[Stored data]
================
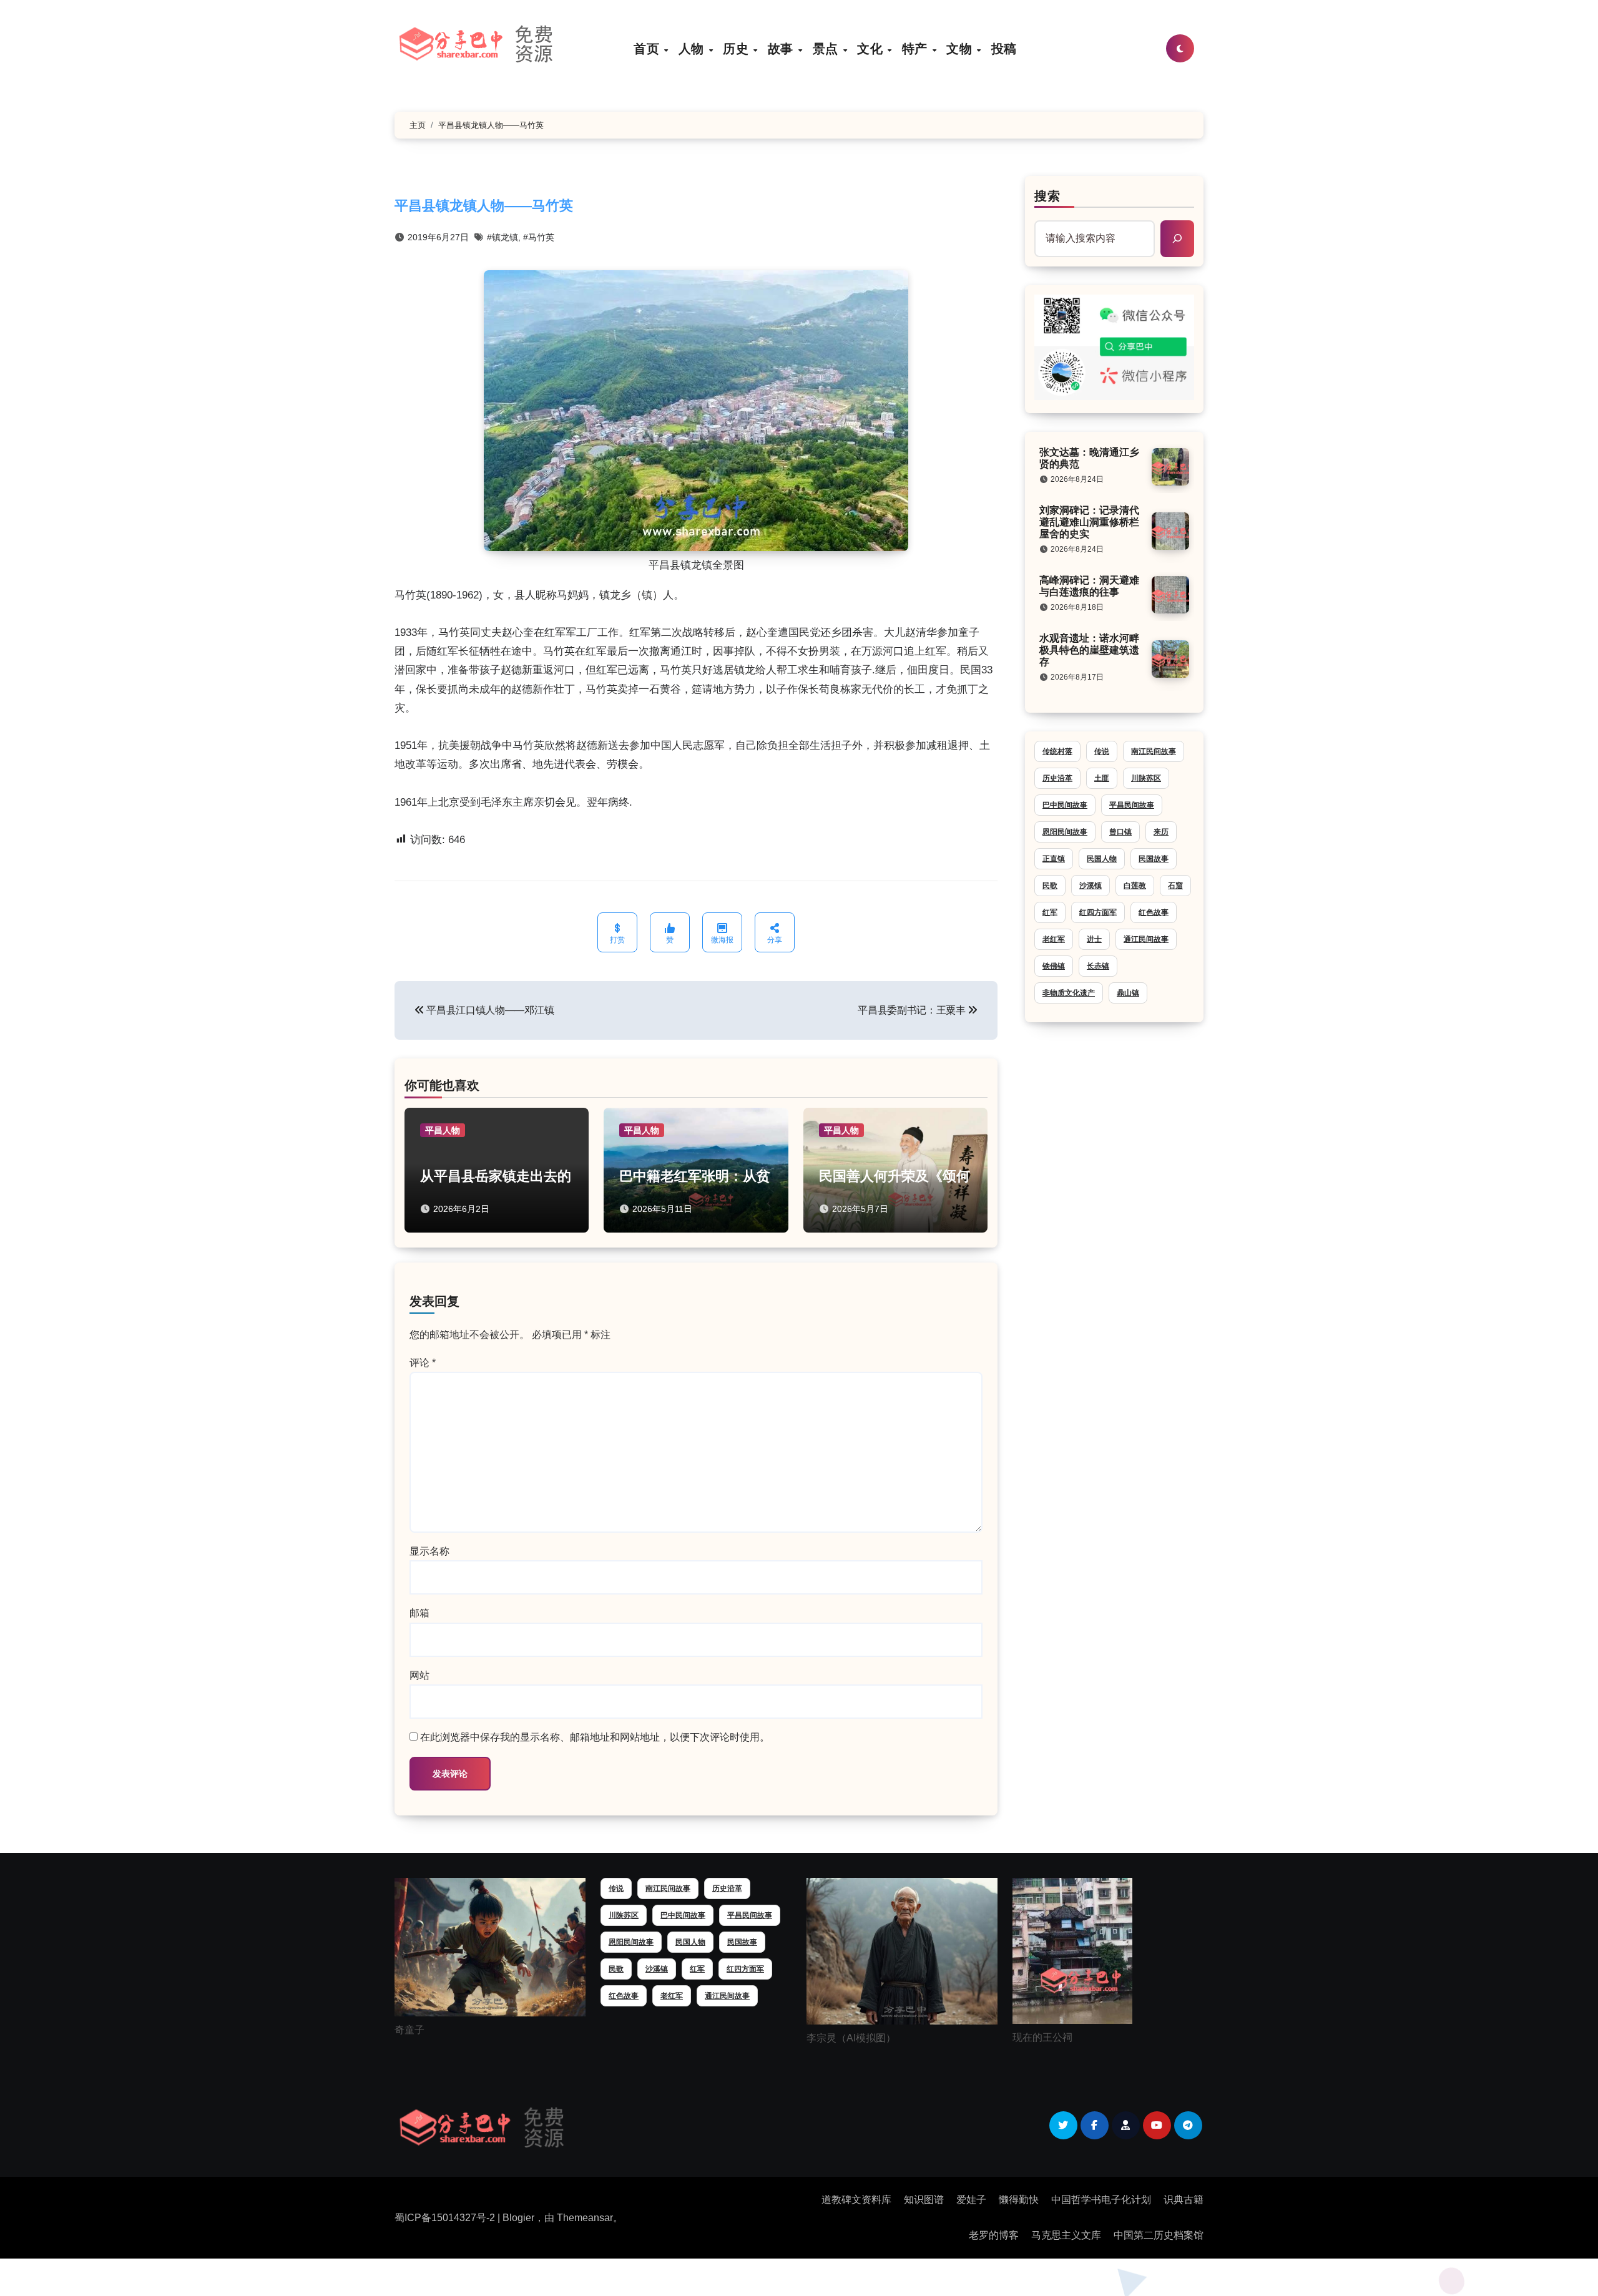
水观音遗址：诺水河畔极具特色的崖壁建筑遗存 (1089, 650)
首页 (648, 48)
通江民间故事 (1146, 939)
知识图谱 (924, 2199)
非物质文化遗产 (1068, 993)
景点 (827, 48)
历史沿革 (1057, 778)
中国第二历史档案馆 (1158, 2235)
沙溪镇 (1090, 885)
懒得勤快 (1019, 2199)
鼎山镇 (1128, 993)
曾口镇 (1120, 832)
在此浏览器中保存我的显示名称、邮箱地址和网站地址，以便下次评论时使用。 (595, 1737)
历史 (737, 48)
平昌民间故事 (1131, 805)
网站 (419, 1675)
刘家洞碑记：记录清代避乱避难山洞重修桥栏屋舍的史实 (1089, 522)
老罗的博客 (994, 2235)
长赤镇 (1098, 966)
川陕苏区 (1146, 778)
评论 (422, 1362)
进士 (1094, 939)
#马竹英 (538, 237)
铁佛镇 (1053, 966)
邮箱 (419, 1613)
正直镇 (1053, 858)
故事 (782, 48)
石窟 (1175, 885)
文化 (871, 48)
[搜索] (1177, 238)
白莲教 (1135, 885)
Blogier (518, 2217)
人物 (693, 48)
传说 (1101, 751)
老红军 (1053, 939)
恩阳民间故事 (1064, 832)
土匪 (1101, 778)
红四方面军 (1098, 912)
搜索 (1047, 196)
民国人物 (1102, 858)
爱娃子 (971, 2199)
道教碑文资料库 (856, 2199)
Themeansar (585, 2217)
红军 (1049, 912)
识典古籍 (1183, 2199)
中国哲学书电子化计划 (1101, 2199)
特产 (916, 48)
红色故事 (1154, 912)
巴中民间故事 (1064, 805)
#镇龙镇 (502, 237)
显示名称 (429, 1551)
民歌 (1049, 885)
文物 (961, 48)
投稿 (1004, 48)
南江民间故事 (1153, 751)
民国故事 (1154, 858)
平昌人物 (442, 1130)
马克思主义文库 (1066, 2235)
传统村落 (1057, 751)
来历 (1161, 832)
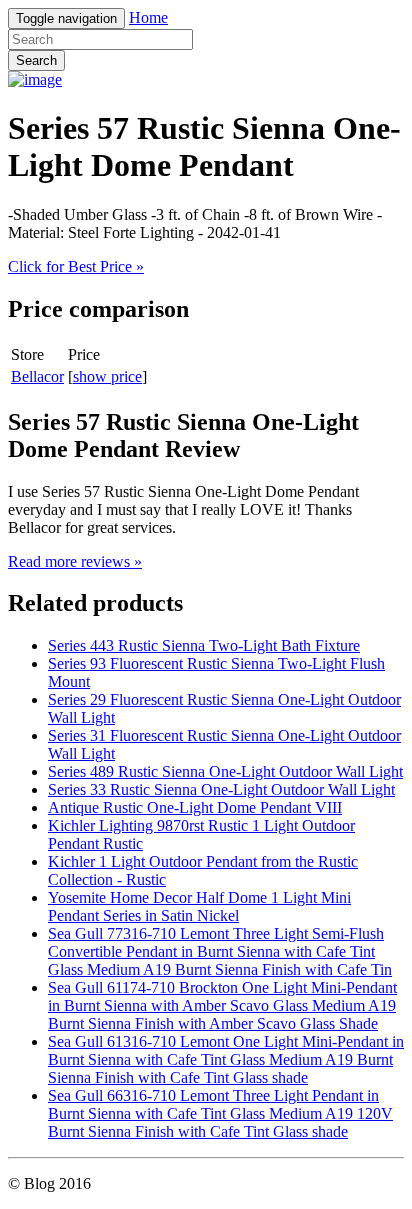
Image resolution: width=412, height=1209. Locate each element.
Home (148, 17)
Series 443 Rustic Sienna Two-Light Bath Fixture (204, 645)
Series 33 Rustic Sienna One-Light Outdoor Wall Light (221, 789)
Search (36, 60)
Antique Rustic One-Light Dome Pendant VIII (195, 807)
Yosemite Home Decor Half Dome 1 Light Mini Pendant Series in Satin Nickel (199, 906)
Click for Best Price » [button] (76, 266)
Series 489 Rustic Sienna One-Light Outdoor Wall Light (225, 771)
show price (107, 376)
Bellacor (37, 376)
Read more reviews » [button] (75, 561)
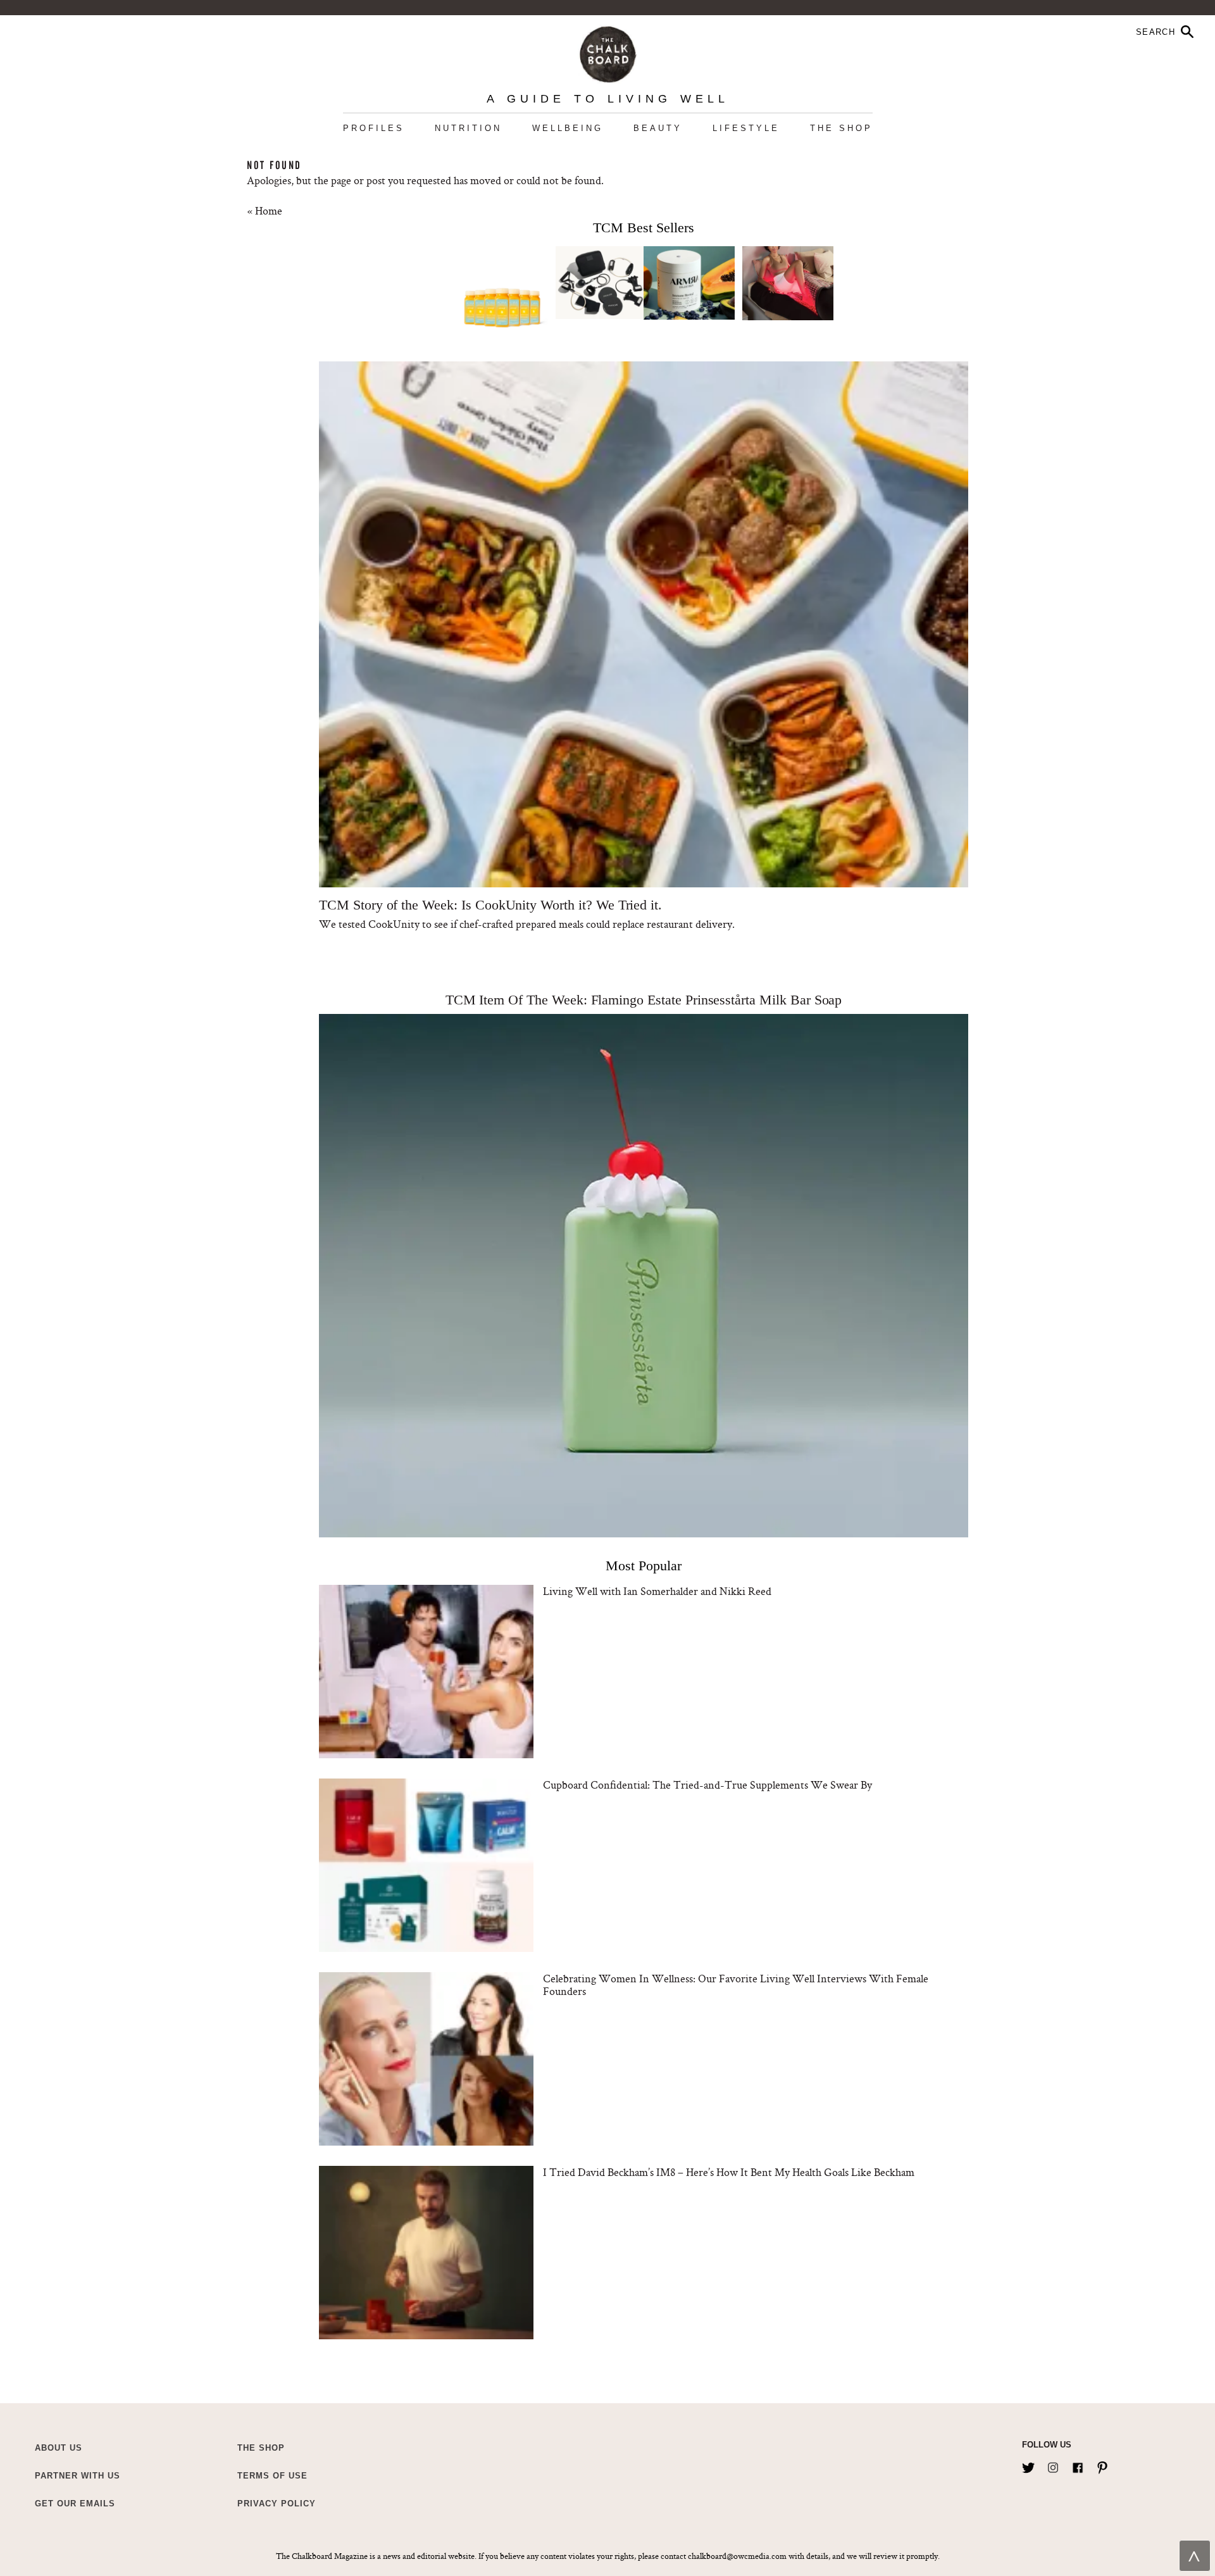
================
● **Exercise goal**
Go through the records and repeat each one exactly, skipping anything that is a picture.

● **Exercise response**
水观音遗址：诺水河畔极具特色的崖壁建筑遗存 (1089, 650)
首页 (648, 48)
通江民间故事 (1146, 939)
知识图谱 (924, 2199)
非物质文化遗产 (1068, 993)
景点 (827, 48)
历史沿革 (1057, 778)
中国第二历史档案馆 (1158, 2235)
沙溪镇 (1090, 885)
懒得勤快 (1019, 2199)
鼎山镇 (1128, 993)
曾口镇 (1120, 832)
在此浏览器中保存我的显示名称、邮箱地址和网站地址，以便下次评论时使用。 (595, 1737)
历史 (737, 48)
平昌民间故事 (1131, 805)
网站 (419, 1675)
刘家洞碑记：记录清代避乱避难山洞重修桥栏屋舍的史实 (1089, 522)
老罗的博客 (994, 2235)
长赤镇 (1098, 966)
川陕苏区 (1146, 778)
评论 (422, 1362)
进士 (1094, 939)
#马竹英 (538, 237)
铁佛镇 (1053, 966)
邮箱 (419, 1613)
正直镇 (1053, 858)
故事 (782, 48)
石窟 (1175, 885)
文化 (871, 48)
[搜索] (1177, 238)
白莲教 (1135, 885)
Blogier (518, 2217)
人物 (693, 48)
传说 (1101, 751)
老红军 (1053, 939)
恩阳民间故事 (1064, 832)
土匪 (1101, 778)
红四方面军 (1098, 912)
搜索 (1047, 196)
民国人物 (1102, 858)
爱娃子 (971, 2199)
道教碑文资料库 (856, 2199)
Themeansar (585, 2217)
红军 (1049, 912)
识典古籍 (1183, 2199)
中国哲学书电子化计划 (1101, 2199)
特产 (916, 48)
红色故事 (1154, 912)
巴中民间故事 (1064, 805)
#镇龙镇 (502, 237)
显示名称 (429, 1551)
民歌 (1049, 885)
文物 (961, 48)
投稿 (1004, 48)
南江民间故事 (1153, 751)
民国故事 (1154, 858)
平昌人物 (442, 1130)
马克思主义文库 (1066, 2235)
传统村落 (1057, 751)
来历 (1161, 832)
Image resolution: width=412, height=1209. Locate each element.
Home (148, 17)
Series 443 Rustic Sienna Two-Light Bath Fixture (204, 645)
Series 33 Rustic Sienna One-Light Outdoor Wall Light (221, 789)
Search (36, 60)
Antique Rustic One-Light Dome Pendant VIII (195, 807)
Yosemite Home Decor Half Dome 1 Light Mini Pendant Series in Satin Nickel (199, 906)
Click for Best Price » [button] (76, 266)
Series 489 Rustic Sienna One-Light Outdoor Wall Light (225, 771)
show price (107, 376)
Bellacor (37, 376)
Read more reviews » [button] (75, 561)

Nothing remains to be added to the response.